> **Passage**:
================
On 4 September 1888 it was annexed, together with some adjacent islands, by Britain as British New Guinea.
The northern part of modern Papua New Guinea was under German commercial control from 1884 and under direct rule by the German government in 1899, as the larger part of the colony of German New Guinea, then known as Kaiser-Wilhelmsland.
In 1902, Papua was effectively transferred to the authority of the new British dominion of Australia. With the passage of the Papua Act 1905, the area was officially renamed the Territory of Papua, and Australian administration became formal in 1906.
At the outbreak of the First World War in 1914 Australia captured Kaiser-Wilhelmsland following the landing on 11 September 1914 of the 2000 man Australian Naval and Military Expeditionary Force. The Australian takeover of New Guinea was formalised by the Treaty of Versailles in 1919.
================
Stored records:
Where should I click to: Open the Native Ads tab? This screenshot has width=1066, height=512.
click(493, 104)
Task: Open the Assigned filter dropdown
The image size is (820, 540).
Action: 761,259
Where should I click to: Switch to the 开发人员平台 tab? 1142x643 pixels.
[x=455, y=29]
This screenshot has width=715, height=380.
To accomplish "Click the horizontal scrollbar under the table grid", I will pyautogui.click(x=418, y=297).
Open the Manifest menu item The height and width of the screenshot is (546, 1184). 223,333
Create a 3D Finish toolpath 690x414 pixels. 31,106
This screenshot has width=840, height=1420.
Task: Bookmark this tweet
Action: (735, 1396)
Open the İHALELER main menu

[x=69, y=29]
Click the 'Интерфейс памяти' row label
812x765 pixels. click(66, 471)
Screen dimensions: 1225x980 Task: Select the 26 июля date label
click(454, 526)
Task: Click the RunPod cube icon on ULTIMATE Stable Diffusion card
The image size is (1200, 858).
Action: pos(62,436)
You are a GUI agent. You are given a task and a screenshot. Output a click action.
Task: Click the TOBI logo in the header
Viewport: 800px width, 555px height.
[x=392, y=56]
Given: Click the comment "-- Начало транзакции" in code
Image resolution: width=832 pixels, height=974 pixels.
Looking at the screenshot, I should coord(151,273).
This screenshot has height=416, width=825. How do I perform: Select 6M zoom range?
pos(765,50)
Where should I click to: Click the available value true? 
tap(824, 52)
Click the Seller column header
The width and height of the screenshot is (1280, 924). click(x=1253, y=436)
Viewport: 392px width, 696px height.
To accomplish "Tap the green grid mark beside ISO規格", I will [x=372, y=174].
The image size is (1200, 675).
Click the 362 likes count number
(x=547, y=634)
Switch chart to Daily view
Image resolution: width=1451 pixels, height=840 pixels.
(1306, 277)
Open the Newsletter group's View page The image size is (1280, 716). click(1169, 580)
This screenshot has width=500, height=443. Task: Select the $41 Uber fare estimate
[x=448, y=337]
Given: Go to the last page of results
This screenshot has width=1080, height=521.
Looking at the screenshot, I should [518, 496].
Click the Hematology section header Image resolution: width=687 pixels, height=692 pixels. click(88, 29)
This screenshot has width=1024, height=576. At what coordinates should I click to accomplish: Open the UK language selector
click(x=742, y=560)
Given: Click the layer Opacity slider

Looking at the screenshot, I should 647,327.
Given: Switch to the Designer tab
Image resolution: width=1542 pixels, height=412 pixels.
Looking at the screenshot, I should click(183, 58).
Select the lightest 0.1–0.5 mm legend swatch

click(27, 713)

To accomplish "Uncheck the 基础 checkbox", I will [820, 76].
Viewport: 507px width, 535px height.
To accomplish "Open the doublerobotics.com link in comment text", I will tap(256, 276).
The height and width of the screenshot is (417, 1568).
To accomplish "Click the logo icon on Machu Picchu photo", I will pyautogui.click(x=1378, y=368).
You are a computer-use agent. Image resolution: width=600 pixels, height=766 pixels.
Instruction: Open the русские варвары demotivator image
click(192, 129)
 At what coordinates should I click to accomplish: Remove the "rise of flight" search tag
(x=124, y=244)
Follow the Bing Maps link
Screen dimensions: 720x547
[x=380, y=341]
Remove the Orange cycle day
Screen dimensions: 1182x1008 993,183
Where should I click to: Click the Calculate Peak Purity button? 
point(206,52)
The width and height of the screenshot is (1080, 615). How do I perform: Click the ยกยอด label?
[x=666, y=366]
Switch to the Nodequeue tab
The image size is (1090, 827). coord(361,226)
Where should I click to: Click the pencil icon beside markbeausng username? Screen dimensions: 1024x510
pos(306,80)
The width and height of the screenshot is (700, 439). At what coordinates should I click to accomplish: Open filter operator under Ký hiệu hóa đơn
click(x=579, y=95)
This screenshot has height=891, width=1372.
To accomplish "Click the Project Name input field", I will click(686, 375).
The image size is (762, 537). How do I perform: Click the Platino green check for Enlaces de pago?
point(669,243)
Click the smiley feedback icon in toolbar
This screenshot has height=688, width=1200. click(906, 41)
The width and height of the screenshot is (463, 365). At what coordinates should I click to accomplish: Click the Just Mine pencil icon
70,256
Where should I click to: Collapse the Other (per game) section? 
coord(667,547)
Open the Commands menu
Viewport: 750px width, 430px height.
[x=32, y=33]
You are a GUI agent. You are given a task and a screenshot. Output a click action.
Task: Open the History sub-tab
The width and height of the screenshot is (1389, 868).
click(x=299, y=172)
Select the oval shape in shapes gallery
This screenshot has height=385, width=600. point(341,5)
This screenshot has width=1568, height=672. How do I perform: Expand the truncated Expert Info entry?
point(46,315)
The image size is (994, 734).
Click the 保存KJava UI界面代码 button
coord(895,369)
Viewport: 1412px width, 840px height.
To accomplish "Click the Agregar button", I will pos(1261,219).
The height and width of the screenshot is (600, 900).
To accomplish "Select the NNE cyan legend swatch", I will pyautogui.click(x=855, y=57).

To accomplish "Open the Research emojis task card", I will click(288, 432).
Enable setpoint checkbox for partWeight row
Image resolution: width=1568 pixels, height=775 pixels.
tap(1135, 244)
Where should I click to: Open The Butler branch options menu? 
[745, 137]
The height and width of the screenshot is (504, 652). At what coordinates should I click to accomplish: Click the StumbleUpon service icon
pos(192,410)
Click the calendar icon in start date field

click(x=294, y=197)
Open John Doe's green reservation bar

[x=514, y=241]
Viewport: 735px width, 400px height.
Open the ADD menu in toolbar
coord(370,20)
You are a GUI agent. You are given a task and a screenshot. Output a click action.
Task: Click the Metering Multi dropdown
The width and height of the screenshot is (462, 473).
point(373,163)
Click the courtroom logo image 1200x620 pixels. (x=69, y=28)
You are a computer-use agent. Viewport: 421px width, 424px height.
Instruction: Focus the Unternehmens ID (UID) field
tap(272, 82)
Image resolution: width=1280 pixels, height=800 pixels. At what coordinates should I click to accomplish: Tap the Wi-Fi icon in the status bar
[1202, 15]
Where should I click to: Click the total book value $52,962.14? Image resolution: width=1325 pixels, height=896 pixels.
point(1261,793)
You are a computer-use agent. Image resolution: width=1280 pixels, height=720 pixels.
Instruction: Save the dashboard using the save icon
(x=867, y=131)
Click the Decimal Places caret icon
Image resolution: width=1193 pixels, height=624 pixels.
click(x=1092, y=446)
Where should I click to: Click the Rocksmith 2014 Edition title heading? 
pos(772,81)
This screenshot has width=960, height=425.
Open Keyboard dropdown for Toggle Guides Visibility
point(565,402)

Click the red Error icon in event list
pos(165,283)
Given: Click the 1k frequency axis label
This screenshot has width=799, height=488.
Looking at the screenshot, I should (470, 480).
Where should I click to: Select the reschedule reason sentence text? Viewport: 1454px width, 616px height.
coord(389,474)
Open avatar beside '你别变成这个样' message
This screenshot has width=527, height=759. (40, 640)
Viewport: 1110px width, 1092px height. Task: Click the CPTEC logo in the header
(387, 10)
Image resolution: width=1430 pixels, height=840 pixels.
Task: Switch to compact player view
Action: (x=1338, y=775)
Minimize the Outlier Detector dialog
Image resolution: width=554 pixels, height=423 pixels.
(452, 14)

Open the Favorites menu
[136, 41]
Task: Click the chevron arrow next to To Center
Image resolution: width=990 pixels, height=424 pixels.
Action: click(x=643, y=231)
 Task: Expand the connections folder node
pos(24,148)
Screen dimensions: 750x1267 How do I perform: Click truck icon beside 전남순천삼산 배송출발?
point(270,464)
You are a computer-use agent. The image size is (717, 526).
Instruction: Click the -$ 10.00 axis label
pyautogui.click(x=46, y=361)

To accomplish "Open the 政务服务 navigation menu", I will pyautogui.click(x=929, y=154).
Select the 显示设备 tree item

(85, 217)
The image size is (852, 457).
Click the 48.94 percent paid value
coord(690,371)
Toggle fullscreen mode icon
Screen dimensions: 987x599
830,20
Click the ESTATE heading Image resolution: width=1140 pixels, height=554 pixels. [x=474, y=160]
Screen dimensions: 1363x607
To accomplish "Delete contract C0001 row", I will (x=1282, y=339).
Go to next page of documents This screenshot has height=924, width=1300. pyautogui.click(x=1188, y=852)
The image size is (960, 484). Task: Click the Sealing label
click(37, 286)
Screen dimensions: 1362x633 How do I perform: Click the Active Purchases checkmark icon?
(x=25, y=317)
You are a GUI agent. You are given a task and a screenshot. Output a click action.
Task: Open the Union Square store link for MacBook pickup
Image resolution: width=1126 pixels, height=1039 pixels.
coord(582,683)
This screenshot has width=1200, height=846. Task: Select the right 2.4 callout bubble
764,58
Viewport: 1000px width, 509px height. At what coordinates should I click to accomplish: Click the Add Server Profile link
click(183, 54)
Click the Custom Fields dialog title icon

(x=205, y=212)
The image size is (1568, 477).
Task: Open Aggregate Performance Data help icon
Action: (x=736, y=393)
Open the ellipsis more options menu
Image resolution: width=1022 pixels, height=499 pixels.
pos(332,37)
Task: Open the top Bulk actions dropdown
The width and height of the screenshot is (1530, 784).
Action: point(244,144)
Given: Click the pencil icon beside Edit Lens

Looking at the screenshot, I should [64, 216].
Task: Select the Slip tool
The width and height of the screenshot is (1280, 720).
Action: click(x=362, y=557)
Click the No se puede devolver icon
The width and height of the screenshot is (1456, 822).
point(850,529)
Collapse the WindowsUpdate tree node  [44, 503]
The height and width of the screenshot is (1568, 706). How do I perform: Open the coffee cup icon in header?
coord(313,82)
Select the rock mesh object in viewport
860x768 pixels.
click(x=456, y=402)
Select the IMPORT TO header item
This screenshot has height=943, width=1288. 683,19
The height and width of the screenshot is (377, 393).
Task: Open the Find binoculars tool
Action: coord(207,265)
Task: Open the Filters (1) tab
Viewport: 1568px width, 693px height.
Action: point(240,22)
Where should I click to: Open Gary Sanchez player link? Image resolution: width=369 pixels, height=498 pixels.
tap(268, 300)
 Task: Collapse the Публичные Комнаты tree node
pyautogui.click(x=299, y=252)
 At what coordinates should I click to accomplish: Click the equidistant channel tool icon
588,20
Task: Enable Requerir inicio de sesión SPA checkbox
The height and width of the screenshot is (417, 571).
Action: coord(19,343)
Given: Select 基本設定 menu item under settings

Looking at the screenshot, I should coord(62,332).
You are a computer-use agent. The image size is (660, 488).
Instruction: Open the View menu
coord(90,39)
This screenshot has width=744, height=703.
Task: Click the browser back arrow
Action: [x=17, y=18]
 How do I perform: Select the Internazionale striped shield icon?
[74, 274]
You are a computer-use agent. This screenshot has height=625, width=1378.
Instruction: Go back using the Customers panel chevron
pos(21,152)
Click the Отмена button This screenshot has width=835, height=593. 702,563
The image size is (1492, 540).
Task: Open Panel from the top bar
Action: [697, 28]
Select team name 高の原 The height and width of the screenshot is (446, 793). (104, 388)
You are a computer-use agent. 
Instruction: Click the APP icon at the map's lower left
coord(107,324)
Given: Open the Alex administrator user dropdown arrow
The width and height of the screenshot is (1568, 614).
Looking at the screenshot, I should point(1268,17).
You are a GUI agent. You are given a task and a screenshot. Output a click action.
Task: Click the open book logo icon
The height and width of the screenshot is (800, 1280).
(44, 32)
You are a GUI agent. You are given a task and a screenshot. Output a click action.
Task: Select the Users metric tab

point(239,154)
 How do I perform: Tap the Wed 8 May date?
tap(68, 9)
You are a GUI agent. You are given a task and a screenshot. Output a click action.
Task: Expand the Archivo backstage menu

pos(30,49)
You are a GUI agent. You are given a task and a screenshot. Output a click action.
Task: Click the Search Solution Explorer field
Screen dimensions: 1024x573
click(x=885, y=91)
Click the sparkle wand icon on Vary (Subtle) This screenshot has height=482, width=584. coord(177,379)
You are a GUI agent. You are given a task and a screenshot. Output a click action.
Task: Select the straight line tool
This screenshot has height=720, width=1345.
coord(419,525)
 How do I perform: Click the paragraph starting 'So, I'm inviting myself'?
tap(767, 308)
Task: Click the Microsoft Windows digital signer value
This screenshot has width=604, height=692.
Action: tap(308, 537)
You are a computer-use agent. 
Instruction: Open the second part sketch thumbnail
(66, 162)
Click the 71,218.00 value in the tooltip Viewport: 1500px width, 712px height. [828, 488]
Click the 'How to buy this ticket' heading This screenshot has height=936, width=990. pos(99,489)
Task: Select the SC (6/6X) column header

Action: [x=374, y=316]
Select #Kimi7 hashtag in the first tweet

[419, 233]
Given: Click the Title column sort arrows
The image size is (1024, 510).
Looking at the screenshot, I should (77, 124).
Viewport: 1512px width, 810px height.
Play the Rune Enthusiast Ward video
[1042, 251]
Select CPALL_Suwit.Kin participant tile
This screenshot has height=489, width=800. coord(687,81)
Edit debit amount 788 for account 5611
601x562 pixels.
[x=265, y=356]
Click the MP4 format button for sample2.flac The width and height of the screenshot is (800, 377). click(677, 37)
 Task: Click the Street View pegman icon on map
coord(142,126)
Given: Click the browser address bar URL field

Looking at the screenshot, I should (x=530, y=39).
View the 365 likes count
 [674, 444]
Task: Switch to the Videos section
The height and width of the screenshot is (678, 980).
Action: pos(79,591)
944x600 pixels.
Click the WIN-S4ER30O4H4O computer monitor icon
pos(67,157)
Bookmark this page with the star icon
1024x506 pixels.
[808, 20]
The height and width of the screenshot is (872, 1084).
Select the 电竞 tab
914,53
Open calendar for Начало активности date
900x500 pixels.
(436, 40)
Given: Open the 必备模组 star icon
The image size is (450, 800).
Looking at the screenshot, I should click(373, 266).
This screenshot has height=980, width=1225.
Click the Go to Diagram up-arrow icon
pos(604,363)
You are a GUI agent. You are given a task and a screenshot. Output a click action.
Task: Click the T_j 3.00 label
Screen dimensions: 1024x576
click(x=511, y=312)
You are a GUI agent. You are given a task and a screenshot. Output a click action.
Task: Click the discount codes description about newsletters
================
> **Description of the task**:
Write out the whole passage on the colonial history of Papua New Guinea word for word.

> **Written answer**:
On 4 September 1888 it was annexed, together with some adjacent islands, by Britain as British New Guinea.
The northern part of modern Papua New Guinea was under German commercial control from 1884 and under direct rule by the German government in 1899, as the larger part of the colony of German New Guinea, then known as Kaiser-Wilhelmsland.
In 1902, Papua was effectively transferred to the authority of the new British dominion of Australia. With the passage of the Papua Act 1905, the area was officially renamed the Territory of Papua, and Australian administration became formal in 1906.
At the outbreak of the First World War in 1914 Australia captured Kaiser-Wilhelmsland following the landing on 11 September 1914 of the 2000 man Australian Naval and Military Expeditionary Force. The Australian takeover of New Guinea was formalised by the Treaty of Versailles in 1919.